[Supplied information]

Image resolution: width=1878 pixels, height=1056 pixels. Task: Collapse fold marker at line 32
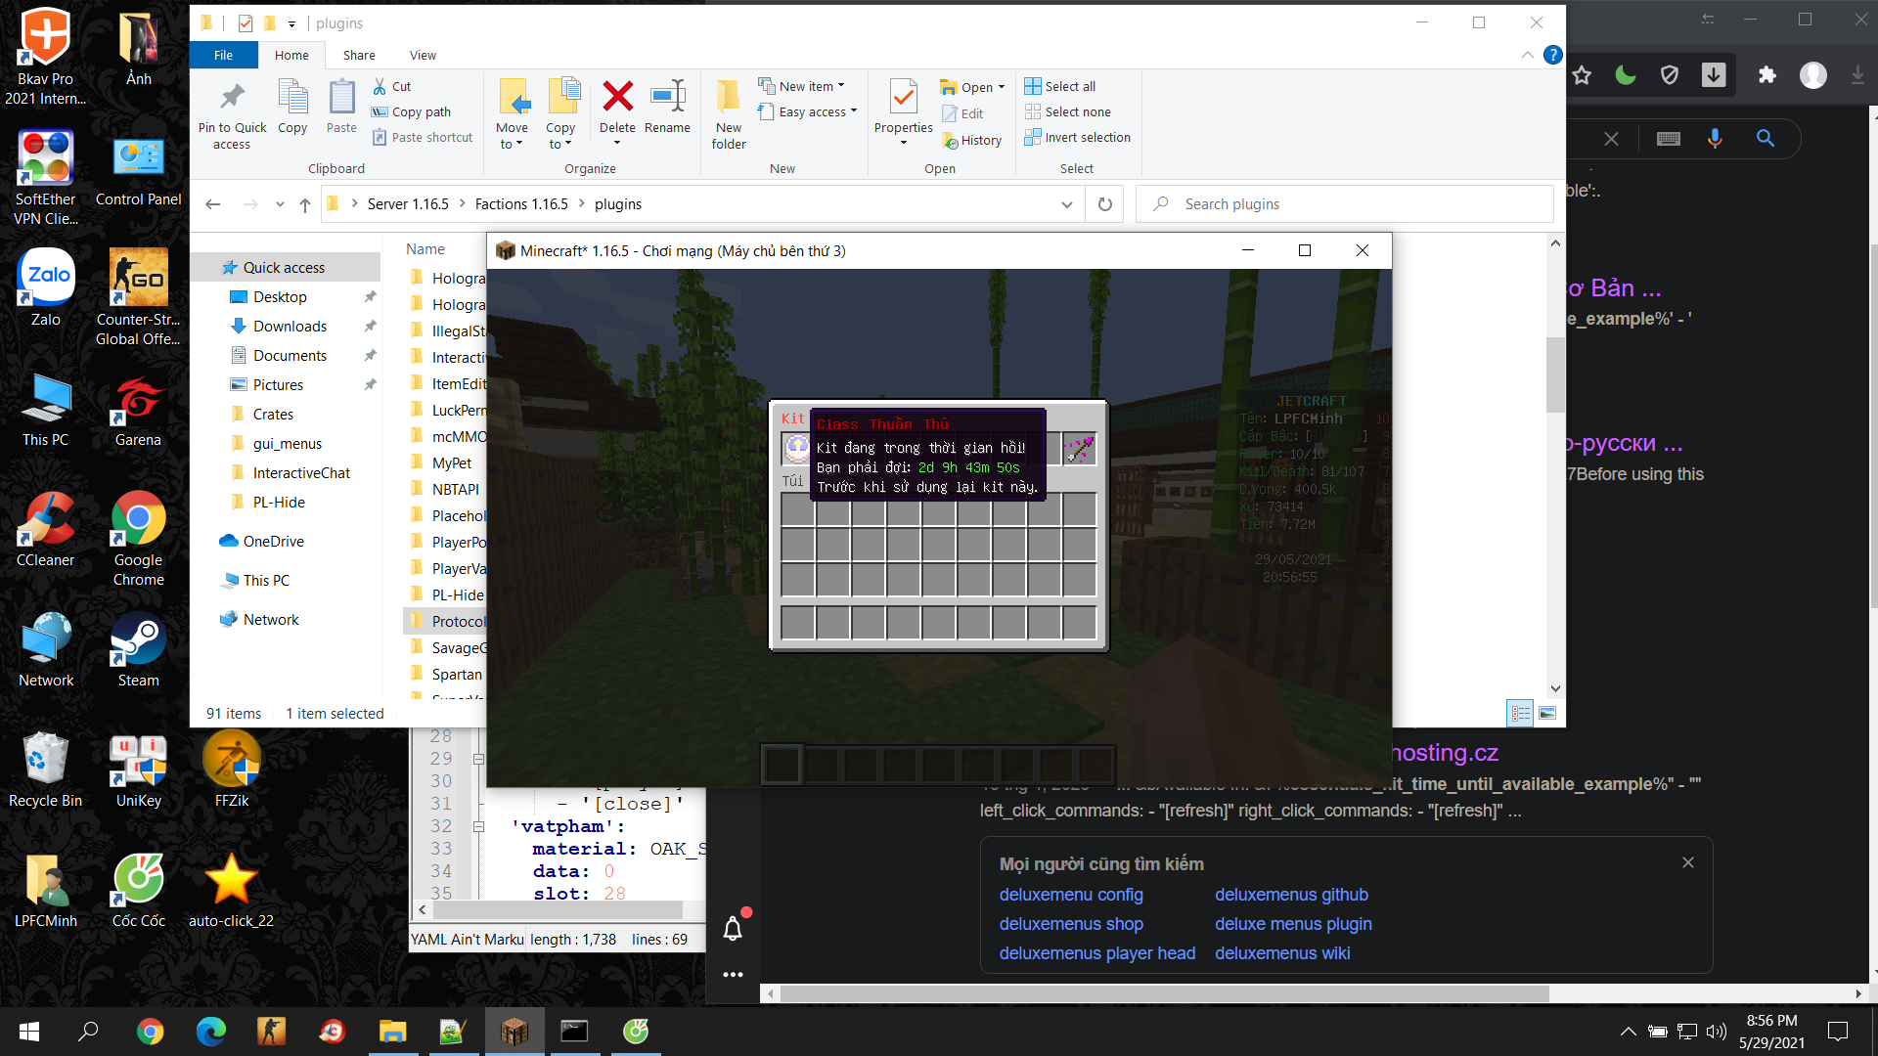pos(478,826)
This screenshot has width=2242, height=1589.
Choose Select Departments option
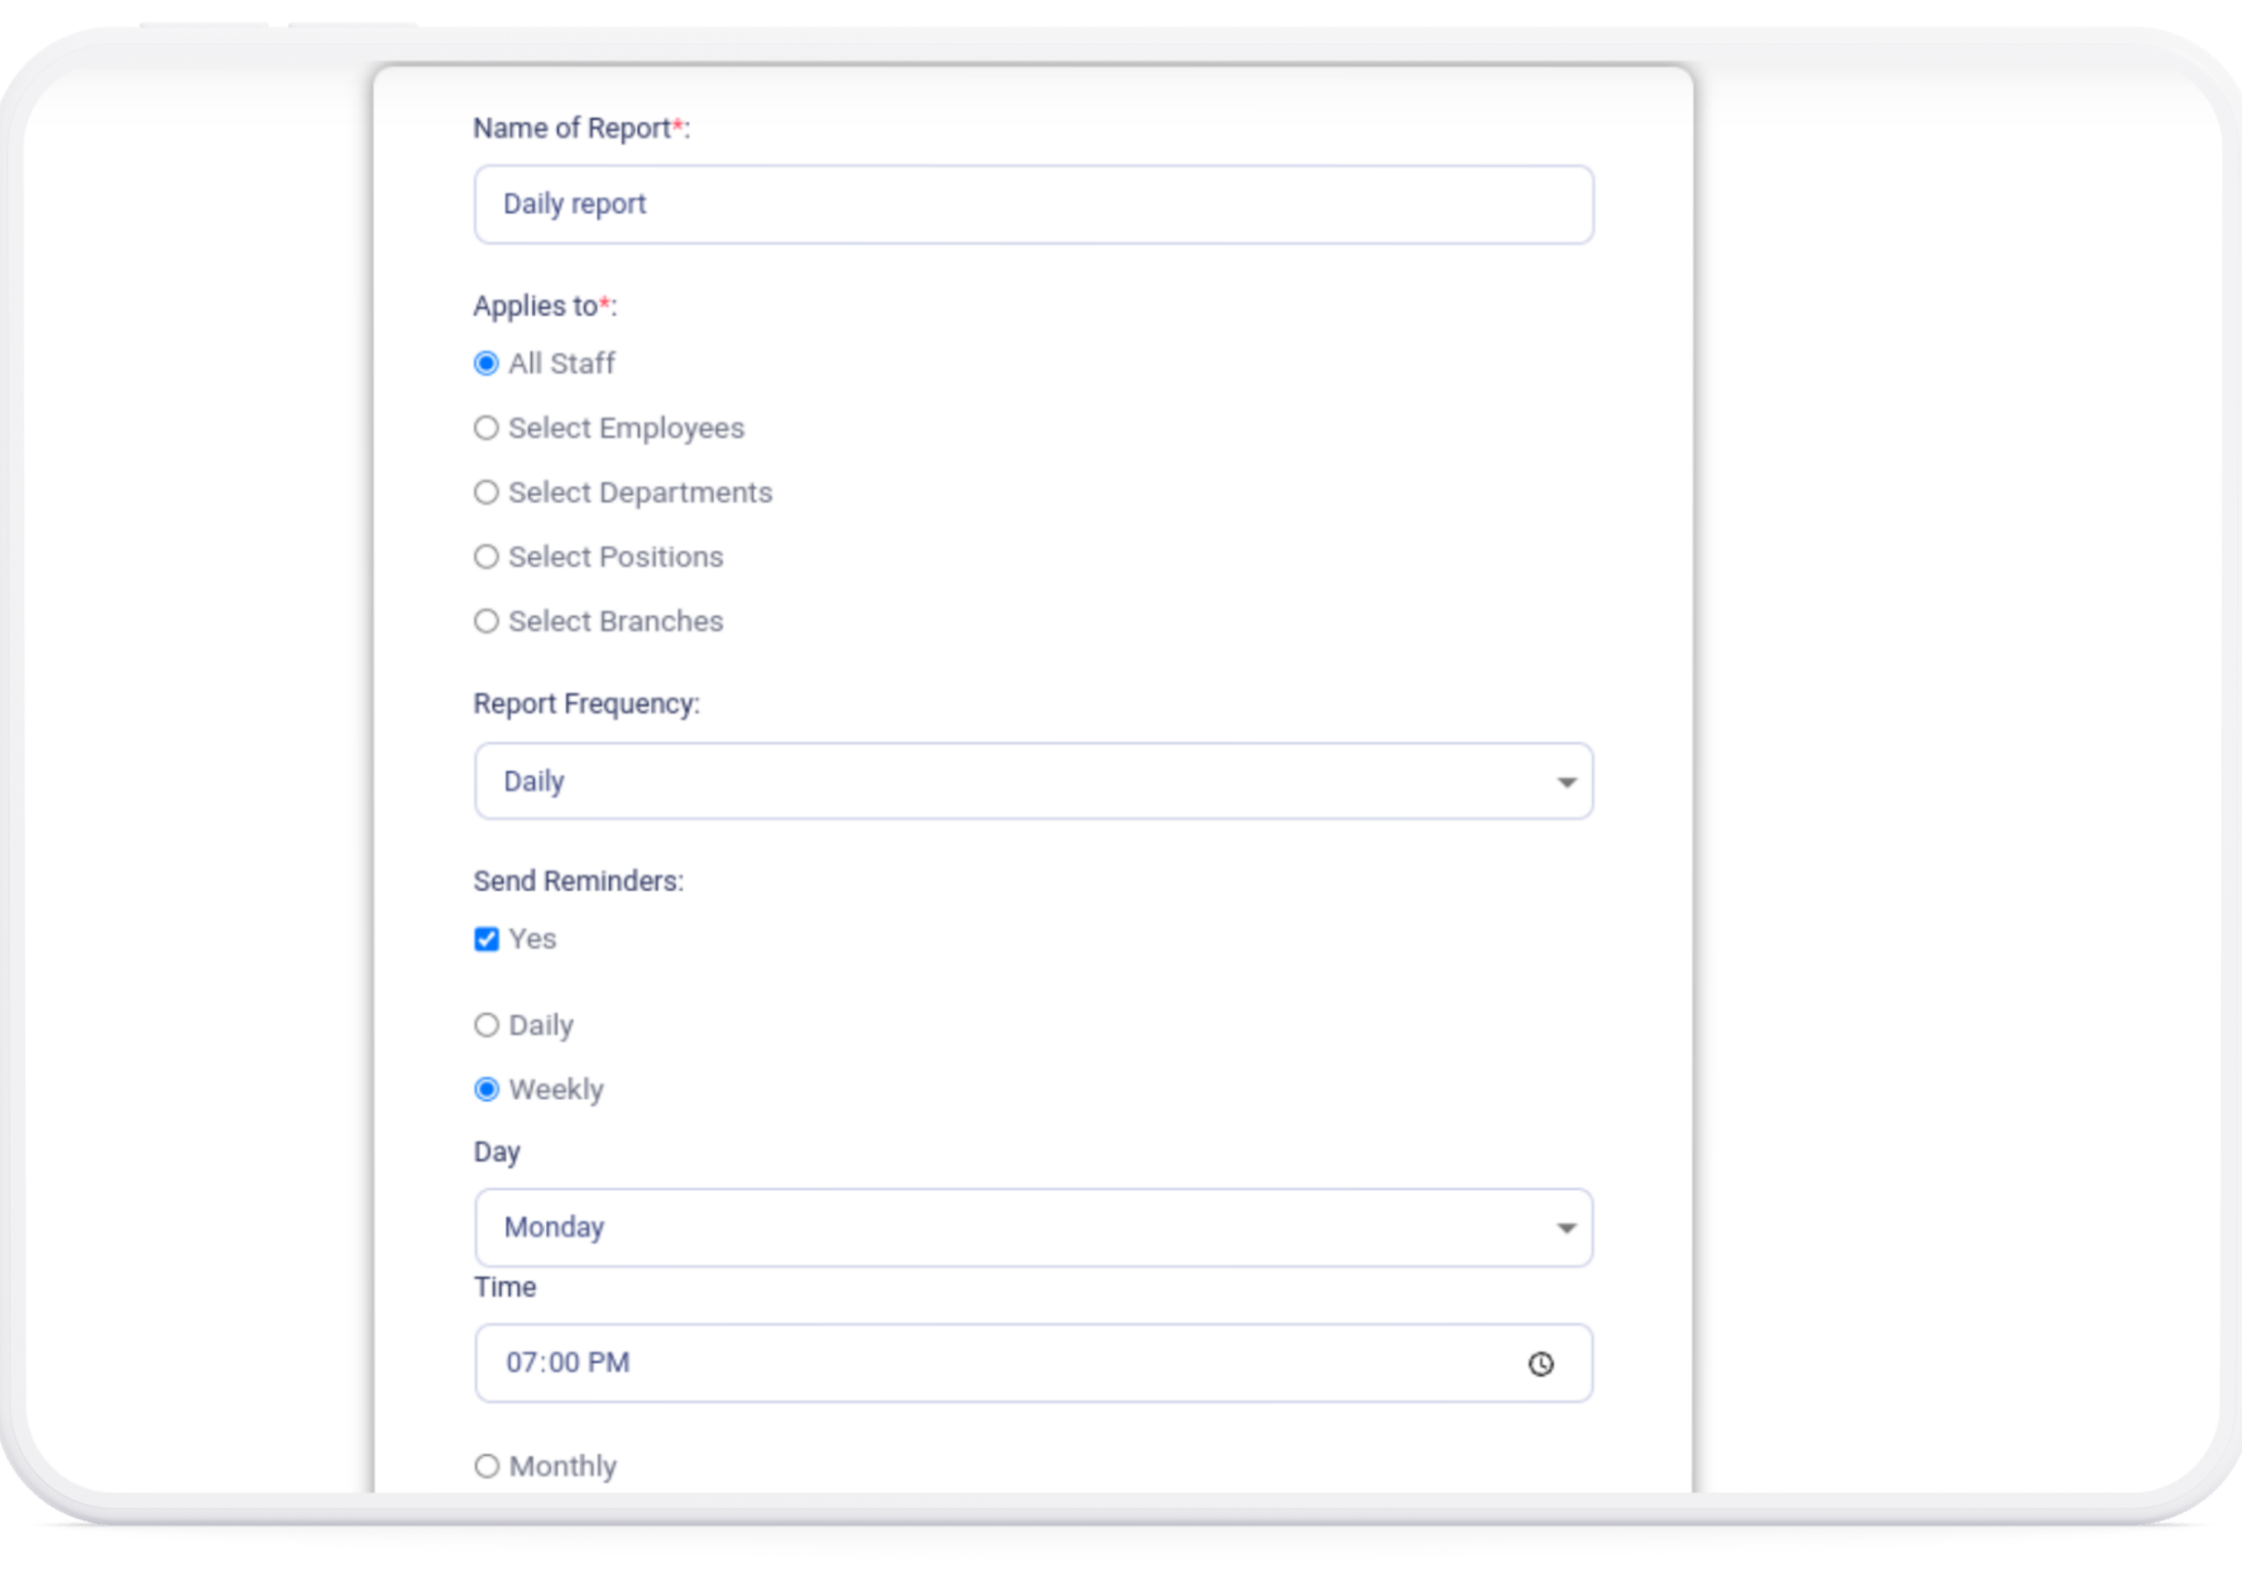point(486,492)
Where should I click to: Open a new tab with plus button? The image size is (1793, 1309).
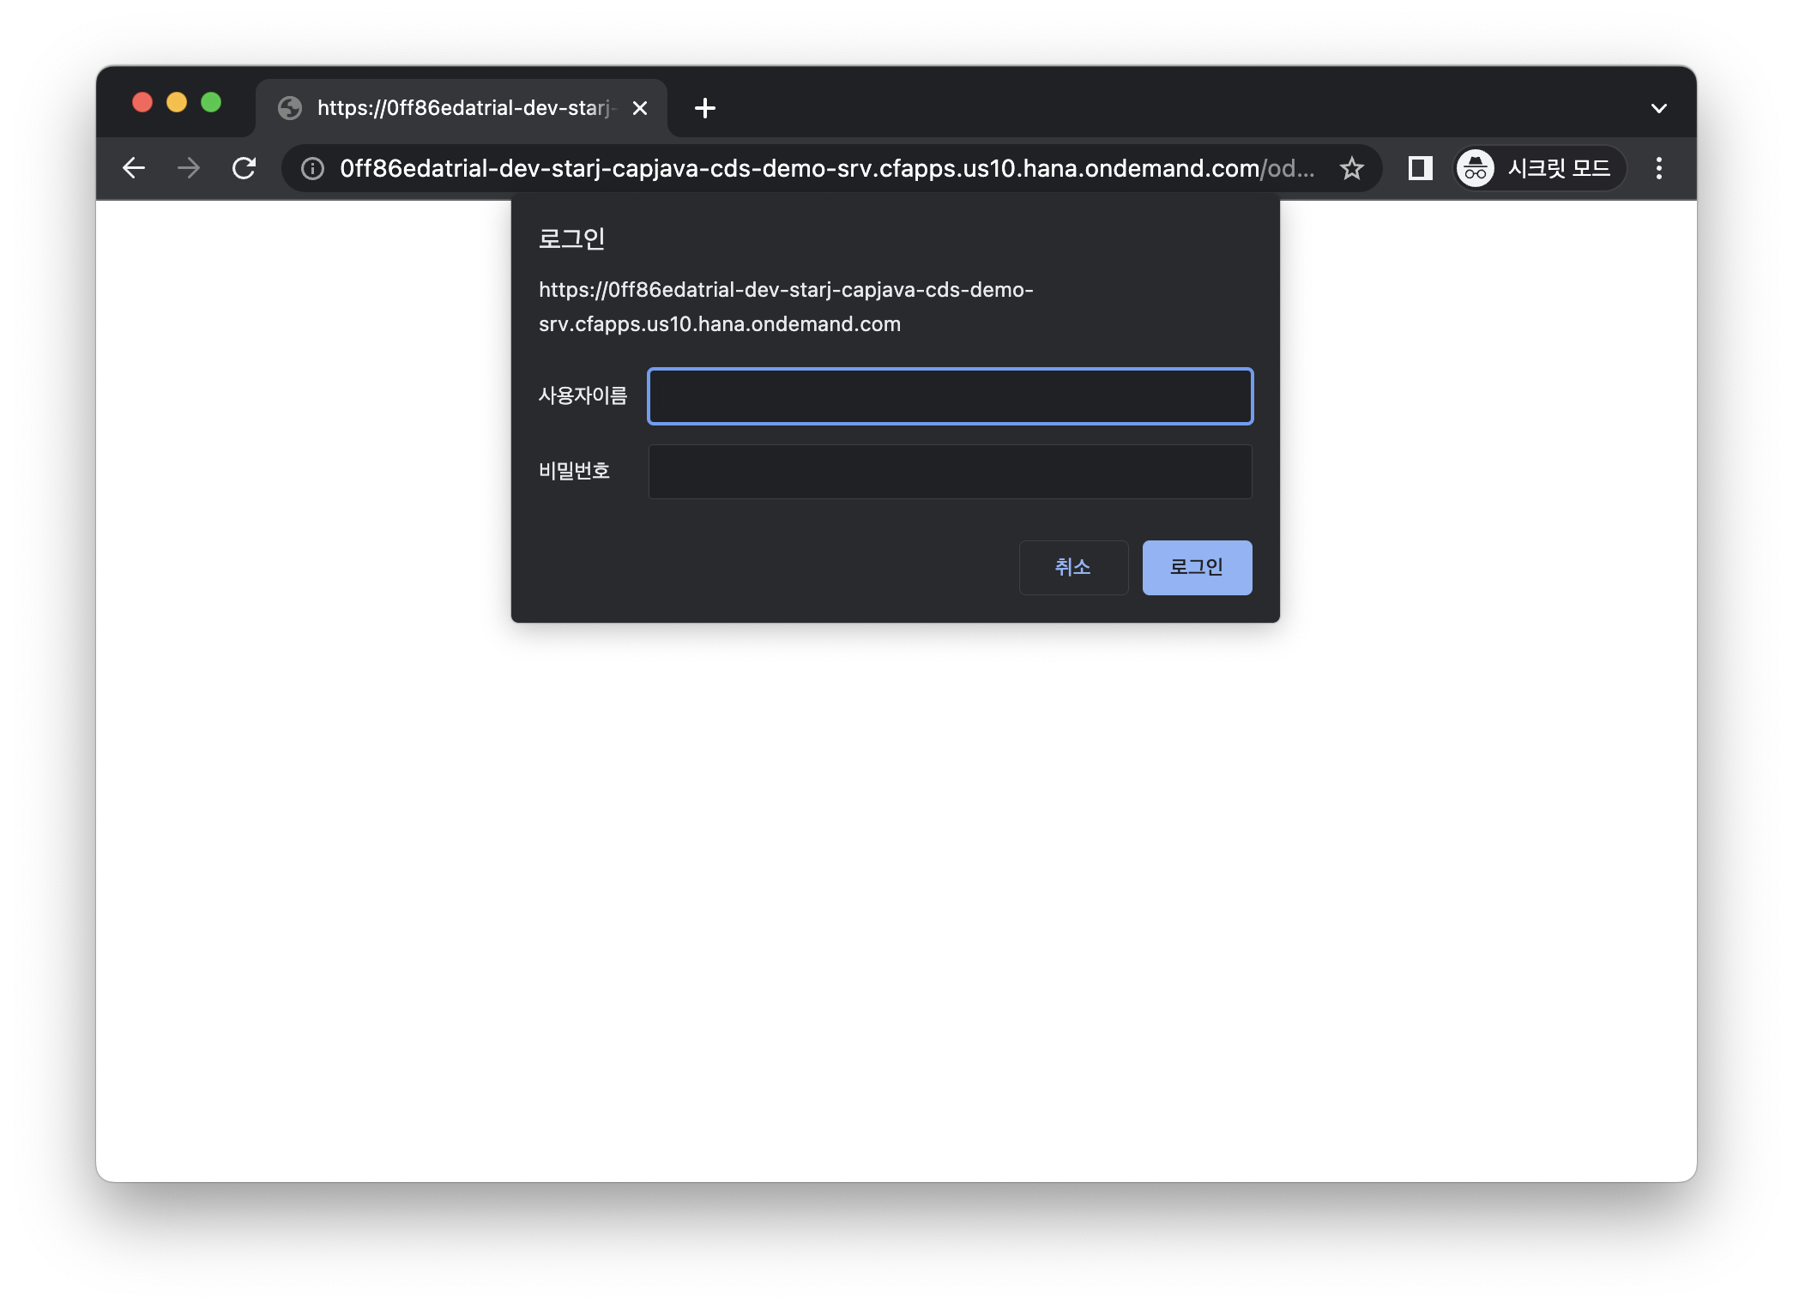click(704, 108)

[Task description]
Each entry above is to be written out exactly. The pictures stay out.

[Written response]
Image resolution: width=1878 pixels, height=1056 pixels. Task: Collapse fold marker at line 32
pos(478,826)
This screenshot has width=2242, height=1589.
Choose Select Departments option
point(486,492)
Where should I click to: Open a new tab with plus button? The image size is (1793, 1309).
click(704, 108)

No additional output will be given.